Sebagian rakyat (atau setidaknya saja saja) kembali harap-harap cemas menanti tanggal 21 Agustus yang merupakan hari penetapan putusan MK terkait sengketa Pilpres. Menjelang 21 Agustus, hawa panas itu kembali berhembus. Entah keadaan memang panas, atau hanya elit-elit politiknya saja yang meniupkan hawa panas tersebut, tetapi berhasil membuat kita semua menanti-nanti hasil sidang MK pada 21 Agustus.
21 Agustus terlewati.
Sidang MK memutuskan Jokowi-JK tetap sebagai pemenang Pilpres. Pengumuman ini disertai dengan situasi mencekam di sekitaran gedung MK tempat unjuk rasa besar-besaran dari pendukung Prabowo. Sempat terjadi kerusuhan juga bahkan. Tapi Alhamdulillah tanggal 21 Agustus berhasil kita lewati. Negara ini tetap tegak berdiri tanpa ada keadaan mencekam seperti yang terjadi di Mesir atau Thailand dimana terjadi konflik berkepanjangan akibat Pemilu. Rakyat Indonesia ternyata lebih dewasa dalam menyikapi hasil sebuah Pemilu yang hasilnya hanya selisih tipis.
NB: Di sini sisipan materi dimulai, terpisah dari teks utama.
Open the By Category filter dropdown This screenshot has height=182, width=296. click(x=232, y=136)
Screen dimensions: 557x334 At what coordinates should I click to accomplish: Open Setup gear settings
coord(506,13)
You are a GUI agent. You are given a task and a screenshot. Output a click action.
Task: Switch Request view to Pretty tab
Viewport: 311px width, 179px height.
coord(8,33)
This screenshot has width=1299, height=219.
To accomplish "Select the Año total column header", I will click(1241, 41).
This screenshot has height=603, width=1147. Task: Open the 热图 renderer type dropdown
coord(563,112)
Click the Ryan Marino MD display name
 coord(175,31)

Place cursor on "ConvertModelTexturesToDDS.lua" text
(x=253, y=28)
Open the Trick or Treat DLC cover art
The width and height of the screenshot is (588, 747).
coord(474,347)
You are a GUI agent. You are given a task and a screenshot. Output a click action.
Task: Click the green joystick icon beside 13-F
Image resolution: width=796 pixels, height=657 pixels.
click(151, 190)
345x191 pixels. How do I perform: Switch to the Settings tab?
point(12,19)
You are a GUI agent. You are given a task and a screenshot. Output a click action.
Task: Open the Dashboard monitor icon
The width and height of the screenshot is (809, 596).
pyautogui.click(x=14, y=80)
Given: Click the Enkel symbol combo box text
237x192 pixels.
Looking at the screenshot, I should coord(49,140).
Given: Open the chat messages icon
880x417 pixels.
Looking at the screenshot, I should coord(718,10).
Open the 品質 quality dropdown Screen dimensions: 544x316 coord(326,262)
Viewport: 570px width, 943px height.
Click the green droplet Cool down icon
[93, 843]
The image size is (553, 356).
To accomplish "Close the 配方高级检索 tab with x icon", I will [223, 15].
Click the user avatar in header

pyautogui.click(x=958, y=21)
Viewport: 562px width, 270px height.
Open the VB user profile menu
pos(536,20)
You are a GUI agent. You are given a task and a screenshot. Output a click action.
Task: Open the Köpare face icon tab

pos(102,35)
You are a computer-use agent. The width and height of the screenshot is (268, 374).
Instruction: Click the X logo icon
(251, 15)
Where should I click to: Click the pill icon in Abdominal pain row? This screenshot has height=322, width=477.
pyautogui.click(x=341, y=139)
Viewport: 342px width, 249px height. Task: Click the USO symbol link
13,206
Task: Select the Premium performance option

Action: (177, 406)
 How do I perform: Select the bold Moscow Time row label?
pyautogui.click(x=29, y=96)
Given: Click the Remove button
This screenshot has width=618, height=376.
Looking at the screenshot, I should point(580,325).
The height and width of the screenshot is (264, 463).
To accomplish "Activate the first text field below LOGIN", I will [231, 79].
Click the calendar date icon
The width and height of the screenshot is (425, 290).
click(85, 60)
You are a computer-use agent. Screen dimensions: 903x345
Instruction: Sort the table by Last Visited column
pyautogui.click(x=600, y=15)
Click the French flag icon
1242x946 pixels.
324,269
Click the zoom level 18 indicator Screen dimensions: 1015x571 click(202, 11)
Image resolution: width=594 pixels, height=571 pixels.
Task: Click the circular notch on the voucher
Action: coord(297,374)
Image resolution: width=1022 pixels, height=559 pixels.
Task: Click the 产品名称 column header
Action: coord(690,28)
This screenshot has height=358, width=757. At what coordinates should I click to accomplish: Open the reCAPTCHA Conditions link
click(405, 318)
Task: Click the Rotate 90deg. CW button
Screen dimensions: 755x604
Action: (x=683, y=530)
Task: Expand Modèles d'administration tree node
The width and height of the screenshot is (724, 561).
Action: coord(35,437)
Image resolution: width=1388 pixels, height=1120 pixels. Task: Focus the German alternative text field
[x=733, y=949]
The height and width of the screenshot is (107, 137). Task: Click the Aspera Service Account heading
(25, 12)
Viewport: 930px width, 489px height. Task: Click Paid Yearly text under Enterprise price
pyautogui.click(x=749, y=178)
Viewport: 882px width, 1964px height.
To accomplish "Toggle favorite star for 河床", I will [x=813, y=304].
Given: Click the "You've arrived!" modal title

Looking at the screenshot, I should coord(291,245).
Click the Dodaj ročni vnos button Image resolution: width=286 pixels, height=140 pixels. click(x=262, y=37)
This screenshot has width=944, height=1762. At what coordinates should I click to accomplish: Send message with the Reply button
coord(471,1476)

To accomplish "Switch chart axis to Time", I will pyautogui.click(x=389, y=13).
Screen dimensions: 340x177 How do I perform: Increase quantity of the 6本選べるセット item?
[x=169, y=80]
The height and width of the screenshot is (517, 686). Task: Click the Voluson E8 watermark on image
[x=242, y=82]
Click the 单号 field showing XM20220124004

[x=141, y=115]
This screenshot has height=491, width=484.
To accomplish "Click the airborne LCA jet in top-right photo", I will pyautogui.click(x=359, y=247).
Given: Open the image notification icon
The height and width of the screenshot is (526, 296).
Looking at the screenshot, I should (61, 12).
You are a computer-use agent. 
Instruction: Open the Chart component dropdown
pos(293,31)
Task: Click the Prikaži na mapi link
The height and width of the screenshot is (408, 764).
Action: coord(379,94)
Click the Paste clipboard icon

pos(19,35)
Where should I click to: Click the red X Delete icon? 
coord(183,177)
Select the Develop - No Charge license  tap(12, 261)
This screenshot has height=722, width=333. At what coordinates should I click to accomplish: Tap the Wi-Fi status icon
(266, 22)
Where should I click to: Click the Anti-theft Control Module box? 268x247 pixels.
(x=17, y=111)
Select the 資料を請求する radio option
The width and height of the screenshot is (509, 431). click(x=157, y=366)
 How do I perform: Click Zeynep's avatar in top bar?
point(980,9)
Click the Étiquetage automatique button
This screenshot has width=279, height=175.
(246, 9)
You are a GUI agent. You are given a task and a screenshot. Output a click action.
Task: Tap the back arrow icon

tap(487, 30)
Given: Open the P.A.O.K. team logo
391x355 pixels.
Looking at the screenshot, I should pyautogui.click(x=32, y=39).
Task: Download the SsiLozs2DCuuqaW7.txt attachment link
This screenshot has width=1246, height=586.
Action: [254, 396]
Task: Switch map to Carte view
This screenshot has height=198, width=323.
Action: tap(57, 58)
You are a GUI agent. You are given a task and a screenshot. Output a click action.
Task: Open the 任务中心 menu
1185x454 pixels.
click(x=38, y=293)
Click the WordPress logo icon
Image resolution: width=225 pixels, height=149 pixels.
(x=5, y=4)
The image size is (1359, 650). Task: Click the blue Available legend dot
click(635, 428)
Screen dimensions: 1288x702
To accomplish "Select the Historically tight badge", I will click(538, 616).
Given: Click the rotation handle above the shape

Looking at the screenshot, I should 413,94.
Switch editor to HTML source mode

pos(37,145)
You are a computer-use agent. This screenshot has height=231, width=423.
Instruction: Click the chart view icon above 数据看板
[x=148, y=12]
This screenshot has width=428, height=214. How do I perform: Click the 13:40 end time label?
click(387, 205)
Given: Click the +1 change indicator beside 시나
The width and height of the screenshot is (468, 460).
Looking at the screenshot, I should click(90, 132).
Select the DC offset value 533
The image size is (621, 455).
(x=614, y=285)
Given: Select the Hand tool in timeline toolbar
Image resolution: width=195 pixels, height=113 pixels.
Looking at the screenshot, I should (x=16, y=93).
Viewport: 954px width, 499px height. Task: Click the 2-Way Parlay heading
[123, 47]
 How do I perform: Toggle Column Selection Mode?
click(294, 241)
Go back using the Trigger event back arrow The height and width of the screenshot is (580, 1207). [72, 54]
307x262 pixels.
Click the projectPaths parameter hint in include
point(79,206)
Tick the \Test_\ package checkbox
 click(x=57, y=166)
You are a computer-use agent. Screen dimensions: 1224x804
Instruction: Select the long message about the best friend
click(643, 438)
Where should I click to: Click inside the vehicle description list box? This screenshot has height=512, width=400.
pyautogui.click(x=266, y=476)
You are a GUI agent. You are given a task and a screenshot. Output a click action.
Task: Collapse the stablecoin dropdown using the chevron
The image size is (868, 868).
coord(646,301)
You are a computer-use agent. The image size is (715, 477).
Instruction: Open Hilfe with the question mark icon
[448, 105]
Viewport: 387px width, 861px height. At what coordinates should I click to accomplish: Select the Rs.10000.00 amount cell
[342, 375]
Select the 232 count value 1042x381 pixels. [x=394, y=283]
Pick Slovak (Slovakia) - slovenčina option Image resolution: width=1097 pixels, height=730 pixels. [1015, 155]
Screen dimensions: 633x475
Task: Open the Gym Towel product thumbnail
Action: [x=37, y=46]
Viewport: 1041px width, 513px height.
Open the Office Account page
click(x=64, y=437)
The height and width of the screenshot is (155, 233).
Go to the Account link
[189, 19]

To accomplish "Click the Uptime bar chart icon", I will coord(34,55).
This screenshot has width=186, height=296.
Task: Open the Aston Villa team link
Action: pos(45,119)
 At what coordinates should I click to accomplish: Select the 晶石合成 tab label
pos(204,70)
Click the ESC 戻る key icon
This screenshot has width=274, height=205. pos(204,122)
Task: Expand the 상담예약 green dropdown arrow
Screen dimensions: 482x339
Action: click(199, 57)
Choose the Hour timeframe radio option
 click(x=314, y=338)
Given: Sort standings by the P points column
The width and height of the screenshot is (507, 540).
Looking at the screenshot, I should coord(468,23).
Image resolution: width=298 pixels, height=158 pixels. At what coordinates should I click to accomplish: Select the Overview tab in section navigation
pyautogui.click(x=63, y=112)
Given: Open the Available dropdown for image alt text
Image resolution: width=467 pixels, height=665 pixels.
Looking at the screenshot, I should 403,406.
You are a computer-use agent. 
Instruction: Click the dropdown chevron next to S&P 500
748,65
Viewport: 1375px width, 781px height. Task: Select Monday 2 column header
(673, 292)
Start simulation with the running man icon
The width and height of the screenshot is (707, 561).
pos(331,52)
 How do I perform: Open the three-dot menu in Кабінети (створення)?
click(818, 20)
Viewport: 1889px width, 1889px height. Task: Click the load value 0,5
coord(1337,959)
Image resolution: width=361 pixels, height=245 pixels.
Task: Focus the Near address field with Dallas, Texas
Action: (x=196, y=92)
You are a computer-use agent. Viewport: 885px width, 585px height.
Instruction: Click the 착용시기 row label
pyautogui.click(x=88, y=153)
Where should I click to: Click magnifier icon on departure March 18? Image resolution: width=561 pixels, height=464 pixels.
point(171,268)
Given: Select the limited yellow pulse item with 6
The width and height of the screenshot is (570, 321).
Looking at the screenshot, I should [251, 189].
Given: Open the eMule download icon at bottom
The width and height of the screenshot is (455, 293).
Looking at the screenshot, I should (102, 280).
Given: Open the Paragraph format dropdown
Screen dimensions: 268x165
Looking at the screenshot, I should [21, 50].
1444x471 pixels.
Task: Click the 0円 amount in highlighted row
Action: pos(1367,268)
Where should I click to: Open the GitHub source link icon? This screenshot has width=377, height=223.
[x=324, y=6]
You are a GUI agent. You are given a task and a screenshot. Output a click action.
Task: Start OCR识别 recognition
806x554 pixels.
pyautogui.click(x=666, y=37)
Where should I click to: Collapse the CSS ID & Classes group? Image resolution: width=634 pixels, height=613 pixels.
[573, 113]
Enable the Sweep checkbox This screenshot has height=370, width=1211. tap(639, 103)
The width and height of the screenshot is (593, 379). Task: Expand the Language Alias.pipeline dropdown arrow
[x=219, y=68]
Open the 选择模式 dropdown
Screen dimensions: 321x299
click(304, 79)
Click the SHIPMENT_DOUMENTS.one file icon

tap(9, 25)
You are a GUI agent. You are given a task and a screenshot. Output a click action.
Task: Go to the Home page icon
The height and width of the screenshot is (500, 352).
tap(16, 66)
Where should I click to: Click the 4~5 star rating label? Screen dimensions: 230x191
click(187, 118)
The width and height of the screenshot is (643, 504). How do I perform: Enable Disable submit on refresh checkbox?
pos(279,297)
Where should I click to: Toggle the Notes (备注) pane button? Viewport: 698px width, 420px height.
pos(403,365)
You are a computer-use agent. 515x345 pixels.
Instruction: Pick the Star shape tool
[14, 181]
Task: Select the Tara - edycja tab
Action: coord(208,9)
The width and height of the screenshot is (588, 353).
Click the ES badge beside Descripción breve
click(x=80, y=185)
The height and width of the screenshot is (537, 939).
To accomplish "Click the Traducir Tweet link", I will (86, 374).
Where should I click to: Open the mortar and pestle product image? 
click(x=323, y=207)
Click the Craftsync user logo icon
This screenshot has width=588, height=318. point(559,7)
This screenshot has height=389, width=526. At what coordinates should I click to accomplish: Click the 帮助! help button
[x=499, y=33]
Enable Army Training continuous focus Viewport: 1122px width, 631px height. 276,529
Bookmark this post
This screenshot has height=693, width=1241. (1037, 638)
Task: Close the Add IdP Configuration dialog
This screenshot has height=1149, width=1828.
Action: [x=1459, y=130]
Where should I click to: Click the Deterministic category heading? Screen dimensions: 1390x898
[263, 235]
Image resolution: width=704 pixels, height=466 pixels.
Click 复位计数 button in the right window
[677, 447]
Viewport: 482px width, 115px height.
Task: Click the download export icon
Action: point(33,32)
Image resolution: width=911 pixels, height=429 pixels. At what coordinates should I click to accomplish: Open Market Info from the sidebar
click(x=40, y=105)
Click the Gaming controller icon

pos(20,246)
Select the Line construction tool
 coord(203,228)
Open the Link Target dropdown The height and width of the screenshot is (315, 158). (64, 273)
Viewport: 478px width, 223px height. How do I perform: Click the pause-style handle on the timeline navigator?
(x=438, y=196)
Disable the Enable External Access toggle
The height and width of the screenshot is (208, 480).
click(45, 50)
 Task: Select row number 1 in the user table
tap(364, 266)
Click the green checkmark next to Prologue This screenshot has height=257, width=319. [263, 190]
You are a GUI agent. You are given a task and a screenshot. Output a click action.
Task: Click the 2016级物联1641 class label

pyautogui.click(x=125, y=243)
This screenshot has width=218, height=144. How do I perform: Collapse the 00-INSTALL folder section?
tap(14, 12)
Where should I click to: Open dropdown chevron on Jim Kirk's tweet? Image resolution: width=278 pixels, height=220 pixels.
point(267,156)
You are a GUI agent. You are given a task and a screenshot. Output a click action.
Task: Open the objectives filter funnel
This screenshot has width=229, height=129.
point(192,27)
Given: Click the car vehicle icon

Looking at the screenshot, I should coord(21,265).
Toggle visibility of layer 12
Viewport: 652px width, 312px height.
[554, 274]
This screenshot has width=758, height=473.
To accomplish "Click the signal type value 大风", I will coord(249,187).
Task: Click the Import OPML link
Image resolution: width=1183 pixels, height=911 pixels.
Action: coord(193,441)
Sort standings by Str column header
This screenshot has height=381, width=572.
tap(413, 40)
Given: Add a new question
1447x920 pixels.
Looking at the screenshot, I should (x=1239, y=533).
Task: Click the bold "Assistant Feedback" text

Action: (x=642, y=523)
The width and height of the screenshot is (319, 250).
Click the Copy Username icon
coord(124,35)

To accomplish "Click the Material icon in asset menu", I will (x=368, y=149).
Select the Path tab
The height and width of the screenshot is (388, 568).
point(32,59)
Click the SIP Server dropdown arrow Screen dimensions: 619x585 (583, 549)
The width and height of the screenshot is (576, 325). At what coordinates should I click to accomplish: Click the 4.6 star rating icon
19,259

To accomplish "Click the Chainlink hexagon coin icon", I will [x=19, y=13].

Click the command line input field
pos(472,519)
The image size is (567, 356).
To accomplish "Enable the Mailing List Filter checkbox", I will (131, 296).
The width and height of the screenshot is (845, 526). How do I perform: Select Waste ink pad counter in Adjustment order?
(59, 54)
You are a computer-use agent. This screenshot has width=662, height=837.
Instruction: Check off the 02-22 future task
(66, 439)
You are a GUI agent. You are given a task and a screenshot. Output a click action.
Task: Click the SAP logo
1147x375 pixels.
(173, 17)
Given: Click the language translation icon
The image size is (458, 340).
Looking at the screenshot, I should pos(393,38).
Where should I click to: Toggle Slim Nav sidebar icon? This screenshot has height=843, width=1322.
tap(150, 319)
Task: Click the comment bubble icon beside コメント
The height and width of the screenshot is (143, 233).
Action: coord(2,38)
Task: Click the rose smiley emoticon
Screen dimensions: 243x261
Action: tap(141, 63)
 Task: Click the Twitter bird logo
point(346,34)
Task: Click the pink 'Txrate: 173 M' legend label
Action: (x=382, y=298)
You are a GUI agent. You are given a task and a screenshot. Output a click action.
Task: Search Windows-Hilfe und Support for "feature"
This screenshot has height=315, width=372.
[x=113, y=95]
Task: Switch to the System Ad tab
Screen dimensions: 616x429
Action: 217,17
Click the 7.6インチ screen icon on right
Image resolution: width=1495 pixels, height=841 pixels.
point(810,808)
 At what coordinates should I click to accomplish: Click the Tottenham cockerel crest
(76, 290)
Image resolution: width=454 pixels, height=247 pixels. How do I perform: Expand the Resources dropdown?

Tetapi apakah hawa panas permusuhan politik di tanah air telah berhenti? Ternyata tidak. Kubu Prabowo membentuk Koalisi Merah Putih (KMP). Katanya sih mereka akan bersatu untuk menjadi penyeimbang. Mengkritisi kebijakan-kebijakan Jokowi yang tidak pro rakyat. Menurut saya, hal itu adalah tujuan yang mulia. Menjadi tidak mulia kalau koalisi tersebut dibentuk hanya agar menguasai DPR, menghasilkan kebijakan-kebijakan yang hanya menguntungkan golongannya saja.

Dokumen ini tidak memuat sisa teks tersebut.